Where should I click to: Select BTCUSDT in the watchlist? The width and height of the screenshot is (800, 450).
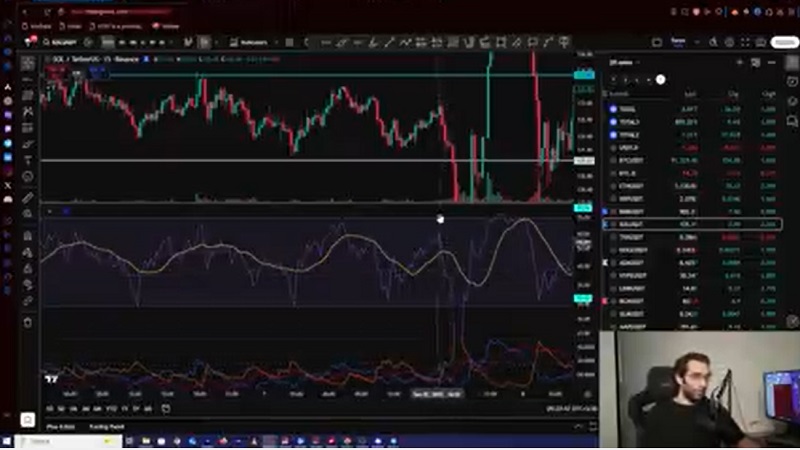630,159
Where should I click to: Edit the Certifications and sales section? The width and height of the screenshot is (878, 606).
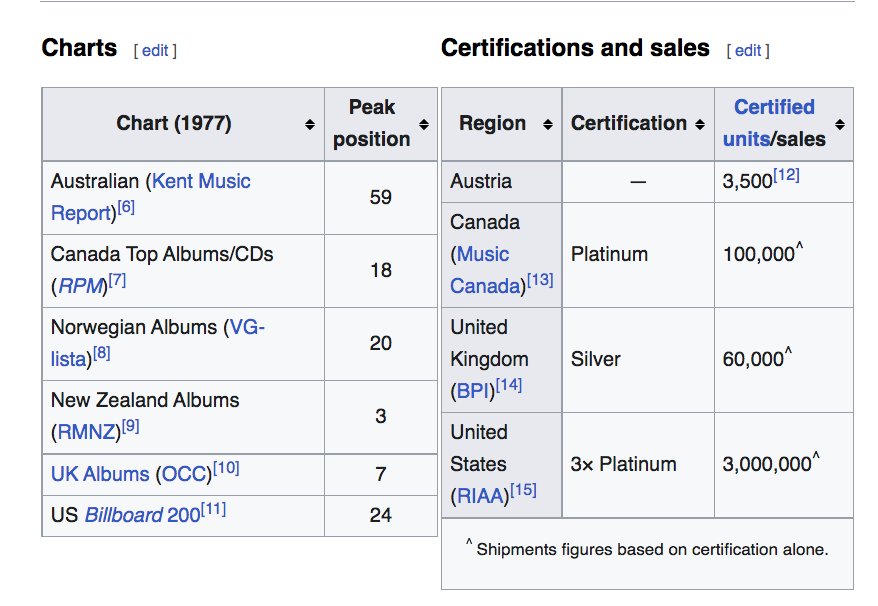tap(748, 50)
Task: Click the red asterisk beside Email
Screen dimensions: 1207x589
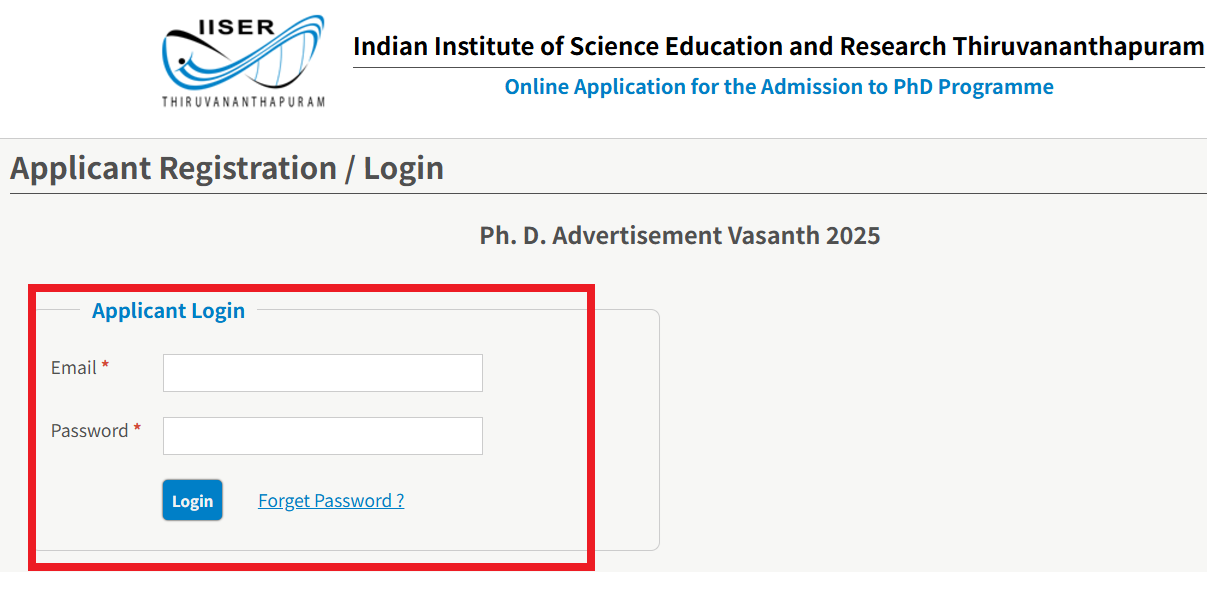Action: pyautogui.click(x=105, y=368)
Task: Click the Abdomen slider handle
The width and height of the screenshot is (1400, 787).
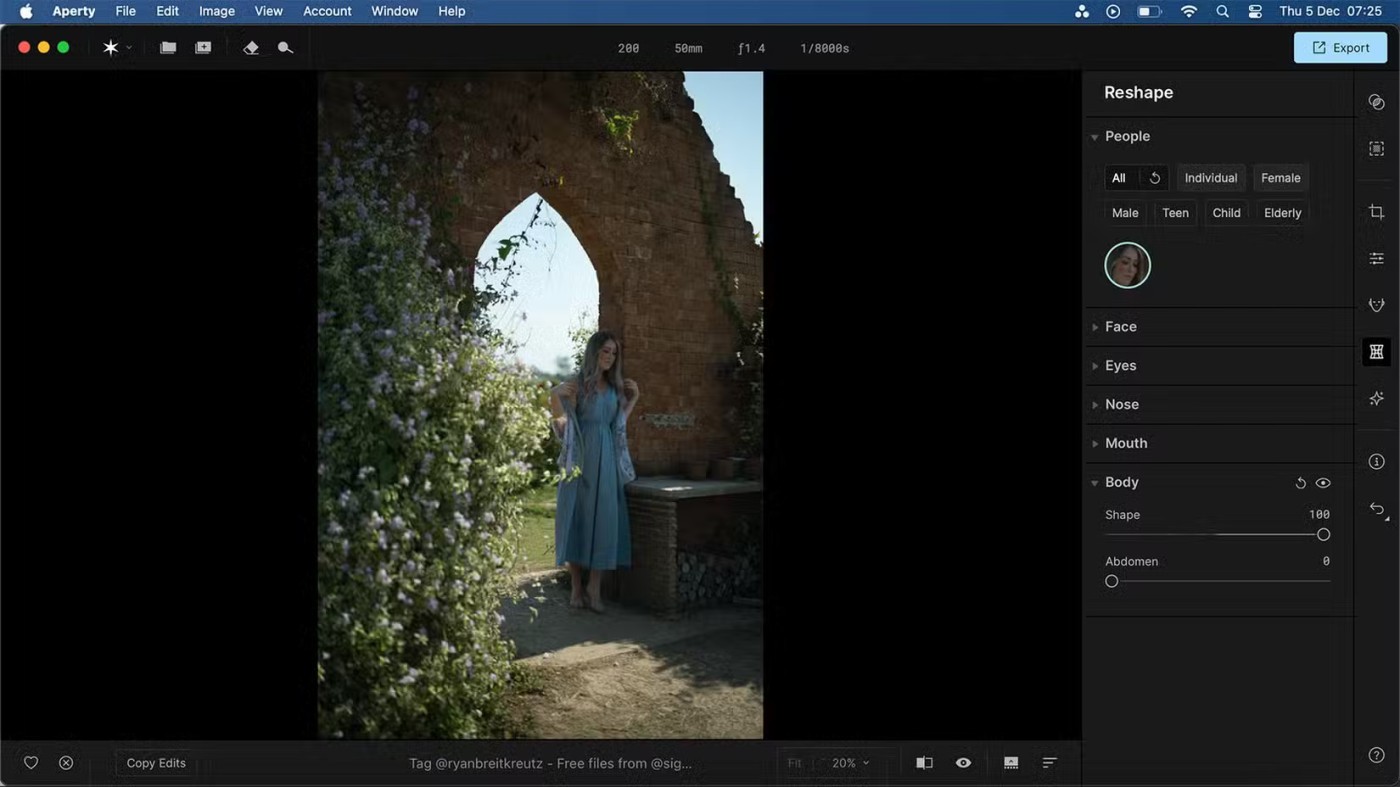Action: (x=1111, y=581)
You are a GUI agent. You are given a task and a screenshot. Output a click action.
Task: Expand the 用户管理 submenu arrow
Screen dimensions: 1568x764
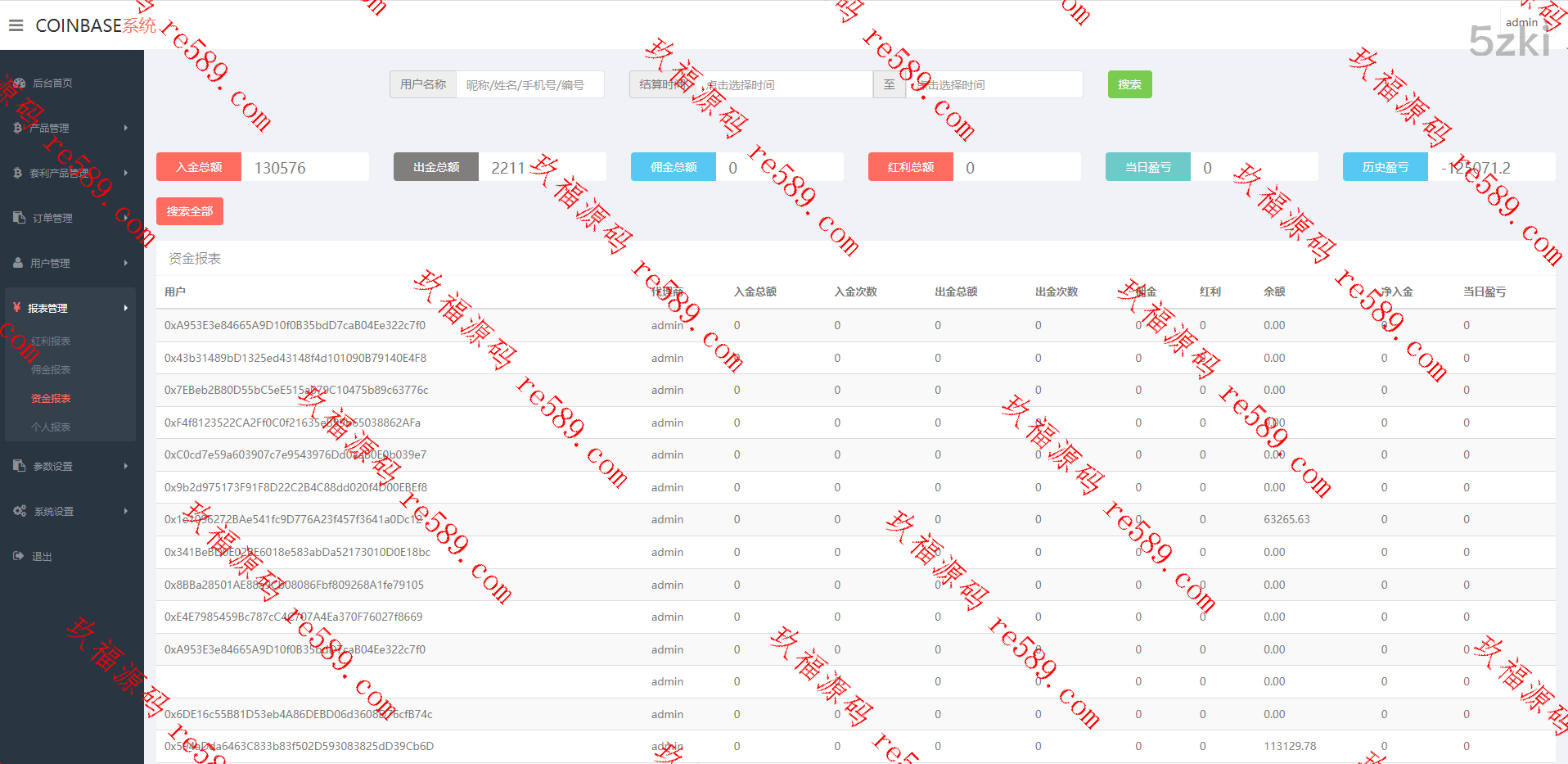125,263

##############################

[Try it] Please give again only those lines that run from the one containing "Screen dimensions: 1207x589" through the final line of the listing, both included, exactly as written and without pictures.

[Solution to this exercise]
Screen dimensions: 1207x589
Action: pyautogui.click(x=105, y=368)
Task: Click the Abdomen slider handle
The width and height of the screenshot is (1400, 787).
Action: (x=1111, y=581)
You are a GUI agent. You are given a task and a screenshot. Output a click action.
Task: Expand the 用户管理 submenu arrow
Screen dimensions: 1568x764
125,263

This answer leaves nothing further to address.